Hi Patrick 

> Question 1:
> I would like to implement security over NT using acegi.
> I have access to the currently logged user (username, SID, 
> group names, group SIDs). So the authentication has nothing
> to do except gathering the informations (the authentication
> has been done when logging in NT). I will transform the groups
> to GrantedAuthority and set accesses on my business objects using
> these.
>
> What is the better way to do this ?
> Which interfaces do I have to implement ?

You need to do two things:

1. Present an Authentication object in a SecureContext, which is held in the
ContextHolder. If you're accessing an existing NT user, I'm guessing this is
a Swing application rather than a webapp, so you'll need to handle this in
your application. Web applications tend to use the various packages under
net.sf.acegisecurity.ui, which allows the web server to collect
authentication details in various ways.

2. Ensure the Authentication object that was presented is valid in the
AuthenticationManager.
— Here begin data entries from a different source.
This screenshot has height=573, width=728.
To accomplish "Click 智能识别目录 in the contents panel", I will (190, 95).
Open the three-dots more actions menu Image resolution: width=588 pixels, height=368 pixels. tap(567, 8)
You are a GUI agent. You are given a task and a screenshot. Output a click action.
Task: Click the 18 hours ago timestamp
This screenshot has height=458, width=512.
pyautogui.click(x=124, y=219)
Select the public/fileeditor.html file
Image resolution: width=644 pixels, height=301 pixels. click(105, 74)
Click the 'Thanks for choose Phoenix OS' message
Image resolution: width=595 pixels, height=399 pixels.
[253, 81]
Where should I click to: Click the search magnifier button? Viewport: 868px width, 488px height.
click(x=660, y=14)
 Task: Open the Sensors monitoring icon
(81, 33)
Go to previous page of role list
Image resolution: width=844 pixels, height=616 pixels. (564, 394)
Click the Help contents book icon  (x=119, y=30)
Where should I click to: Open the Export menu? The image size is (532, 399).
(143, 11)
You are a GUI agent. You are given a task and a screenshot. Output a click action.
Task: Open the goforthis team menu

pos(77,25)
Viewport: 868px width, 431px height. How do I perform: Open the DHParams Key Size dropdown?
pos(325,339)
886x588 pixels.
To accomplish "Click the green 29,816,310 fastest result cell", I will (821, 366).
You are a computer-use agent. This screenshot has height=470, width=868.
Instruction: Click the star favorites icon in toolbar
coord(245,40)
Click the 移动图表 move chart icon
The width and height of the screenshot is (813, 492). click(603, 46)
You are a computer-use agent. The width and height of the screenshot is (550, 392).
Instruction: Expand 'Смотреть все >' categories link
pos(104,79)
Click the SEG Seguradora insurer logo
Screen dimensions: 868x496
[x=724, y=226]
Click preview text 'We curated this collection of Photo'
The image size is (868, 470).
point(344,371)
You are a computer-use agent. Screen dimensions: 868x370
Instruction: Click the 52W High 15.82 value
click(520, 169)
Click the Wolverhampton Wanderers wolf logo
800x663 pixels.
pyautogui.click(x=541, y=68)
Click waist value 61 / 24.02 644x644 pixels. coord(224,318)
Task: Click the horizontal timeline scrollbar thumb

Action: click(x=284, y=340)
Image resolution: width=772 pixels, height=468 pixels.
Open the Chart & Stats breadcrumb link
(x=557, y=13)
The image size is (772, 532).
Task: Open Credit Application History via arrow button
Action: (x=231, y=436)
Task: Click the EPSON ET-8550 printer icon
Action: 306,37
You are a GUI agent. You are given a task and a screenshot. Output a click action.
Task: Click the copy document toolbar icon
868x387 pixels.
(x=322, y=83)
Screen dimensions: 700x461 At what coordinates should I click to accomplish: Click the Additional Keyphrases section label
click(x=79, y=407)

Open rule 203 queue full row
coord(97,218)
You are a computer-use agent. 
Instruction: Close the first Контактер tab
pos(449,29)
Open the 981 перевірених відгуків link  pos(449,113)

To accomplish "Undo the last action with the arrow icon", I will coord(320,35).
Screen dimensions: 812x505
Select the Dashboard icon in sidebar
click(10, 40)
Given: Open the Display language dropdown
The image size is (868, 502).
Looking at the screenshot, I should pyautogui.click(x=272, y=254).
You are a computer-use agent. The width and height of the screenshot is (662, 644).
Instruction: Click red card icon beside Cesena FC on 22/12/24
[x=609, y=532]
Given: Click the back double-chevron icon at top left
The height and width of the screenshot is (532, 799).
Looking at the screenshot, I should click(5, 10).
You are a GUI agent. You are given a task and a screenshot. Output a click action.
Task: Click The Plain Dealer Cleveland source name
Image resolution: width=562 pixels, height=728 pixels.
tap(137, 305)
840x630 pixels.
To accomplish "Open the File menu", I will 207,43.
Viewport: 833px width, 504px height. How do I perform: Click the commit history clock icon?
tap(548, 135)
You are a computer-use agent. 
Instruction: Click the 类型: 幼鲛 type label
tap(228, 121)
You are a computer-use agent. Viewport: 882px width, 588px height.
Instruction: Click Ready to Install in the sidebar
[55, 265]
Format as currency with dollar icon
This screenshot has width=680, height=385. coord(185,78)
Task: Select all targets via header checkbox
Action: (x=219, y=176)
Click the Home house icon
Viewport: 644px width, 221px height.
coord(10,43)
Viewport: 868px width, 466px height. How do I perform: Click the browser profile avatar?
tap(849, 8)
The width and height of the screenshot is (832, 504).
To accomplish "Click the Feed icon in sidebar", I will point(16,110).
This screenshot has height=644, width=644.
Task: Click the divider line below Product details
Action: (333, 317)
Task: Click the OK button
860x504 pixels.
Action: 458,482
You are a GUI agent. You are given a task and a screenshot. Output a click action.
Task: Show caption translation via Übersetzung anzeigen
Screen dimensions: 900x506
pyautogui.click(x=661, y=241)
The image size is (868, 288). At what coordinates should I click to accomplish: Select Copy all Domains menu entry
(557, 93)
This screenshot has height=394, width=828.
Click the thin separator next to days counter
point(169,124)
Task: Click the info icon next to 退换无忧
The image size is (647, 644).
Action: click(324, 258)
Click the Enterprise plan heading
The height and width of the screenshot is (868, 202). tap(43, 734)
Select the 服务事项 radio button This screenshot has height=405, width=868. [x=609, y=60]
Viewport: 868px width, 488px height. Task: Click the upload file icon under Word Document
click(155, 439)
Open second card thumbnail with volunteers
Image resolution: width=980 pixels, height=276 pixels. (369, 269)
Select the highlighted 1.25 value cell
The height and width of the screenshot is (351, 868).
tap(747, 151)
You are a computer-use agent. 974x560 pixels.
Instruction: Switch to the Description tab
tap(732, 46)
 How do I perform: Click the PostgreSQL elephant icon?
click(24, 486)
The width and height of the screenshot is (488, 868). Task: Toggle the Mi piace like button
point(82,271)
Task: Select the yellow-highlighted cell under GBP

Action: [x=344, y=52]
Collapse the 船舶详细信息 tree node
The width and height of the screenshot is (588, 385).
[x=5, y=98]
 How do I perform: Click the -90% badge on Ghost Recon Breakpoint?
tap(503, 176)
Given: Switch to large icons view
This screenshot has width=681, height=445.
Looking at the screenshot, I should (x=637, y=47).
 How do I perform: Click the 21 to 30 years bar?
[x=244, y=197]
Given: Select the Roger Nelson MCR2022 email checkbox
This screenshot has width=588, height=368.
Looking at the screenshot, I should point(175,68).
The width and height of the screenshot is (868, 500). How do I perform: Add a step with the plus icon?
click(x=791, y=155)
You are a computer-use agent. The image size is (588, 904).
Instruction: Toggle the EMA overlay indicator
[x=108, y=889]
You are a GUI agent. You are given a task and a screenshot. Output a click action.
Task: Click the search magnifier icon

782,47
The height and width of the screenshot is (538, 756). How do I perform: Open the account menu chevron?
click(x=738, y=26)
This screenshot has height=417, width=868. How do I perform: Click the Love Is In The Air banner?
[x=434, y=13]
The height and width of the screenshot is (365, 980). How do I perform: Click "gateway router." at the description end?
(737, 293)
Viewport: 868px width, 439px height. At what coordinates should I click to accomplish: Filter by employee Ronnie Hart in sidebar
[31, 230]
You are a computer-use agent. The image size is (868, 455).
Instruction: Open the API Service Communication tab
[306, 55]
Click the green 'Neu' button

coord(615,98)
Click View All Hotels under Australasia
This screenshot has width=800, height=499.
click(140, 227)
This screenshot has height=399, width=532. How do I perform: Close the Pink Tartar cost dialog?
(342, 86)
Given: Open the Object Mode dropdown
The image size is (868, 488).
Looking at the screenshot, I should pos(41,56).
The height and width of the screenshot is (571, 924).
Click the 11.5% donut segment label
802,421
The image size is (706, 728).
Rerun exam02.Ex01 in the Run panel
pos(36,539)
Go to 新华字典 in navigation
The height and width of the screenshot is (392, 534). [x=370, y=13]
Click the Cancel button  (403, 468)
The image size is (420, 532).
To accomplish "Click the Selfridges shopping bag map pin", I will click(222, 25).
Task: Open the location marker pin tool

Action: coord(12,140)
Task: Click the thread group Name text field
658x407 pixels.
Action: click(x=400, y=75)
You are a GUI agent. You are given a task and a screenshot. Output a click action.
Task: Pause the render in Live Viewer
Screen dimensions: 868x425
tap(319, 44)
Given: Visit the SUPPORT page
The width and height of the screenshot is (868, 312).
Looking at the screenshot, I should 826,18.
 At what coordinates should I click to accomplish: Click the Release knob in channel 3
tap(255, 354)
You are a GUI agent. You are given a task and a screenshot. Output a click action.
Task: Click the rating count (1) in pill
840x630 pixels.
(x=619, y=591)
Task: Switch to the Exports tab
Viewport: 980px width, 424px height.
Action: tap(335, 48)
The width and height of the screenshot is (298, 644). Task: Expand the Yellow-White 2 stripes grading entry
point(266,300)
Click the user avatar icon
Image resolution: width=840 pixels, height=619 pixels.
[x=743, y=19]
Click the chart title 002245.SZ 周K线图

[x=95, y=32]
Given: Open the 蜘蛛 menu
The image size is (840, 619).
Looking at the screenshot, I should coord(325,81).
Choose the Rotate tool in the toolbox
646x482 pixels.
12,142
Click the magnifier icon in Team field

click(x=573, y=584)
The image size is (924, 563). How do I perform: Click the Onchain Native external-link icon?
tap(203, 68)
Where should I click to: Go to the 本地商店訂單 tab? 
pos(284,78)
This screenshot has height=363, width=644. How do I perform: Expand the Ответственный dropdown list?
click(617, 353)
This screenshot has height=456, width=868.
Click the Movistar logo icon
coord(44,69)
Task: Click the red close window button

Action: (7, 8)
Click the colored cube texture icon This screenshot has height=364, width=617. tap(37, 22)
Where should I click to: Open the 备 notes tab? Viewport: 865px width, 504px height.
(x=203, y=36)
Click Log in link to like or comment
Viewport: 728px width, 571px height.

The easiest way of doing this would be to write an
interface that implements AuthenticationManager, but you could do it at a
lower layer like AuthenticationDao or AuthenticationProvider if you prefer
(the reference documentation explains the differences). The
AuthenticationManager (or delegate) will need to throw an exception if for
some reason the Authentication object is invalid.

It's up to you at what point you collect the list of NT groups and convert
them to GrantedAuthoritys. It would perhaps be most efficient to do this
when interfacing with the NT system whilst creating the original
Authentication object. Your AuthenticationManager is then a very simple
system.

How to perform step 2 depends on your architecture. Is it a client-server,
2+ tier system, or a stand-along app? What is your risk factor?

> Question 2:
> How can I implement "dynamic" security ?
> For example to allow access to the owner of an object (owner is dynamic).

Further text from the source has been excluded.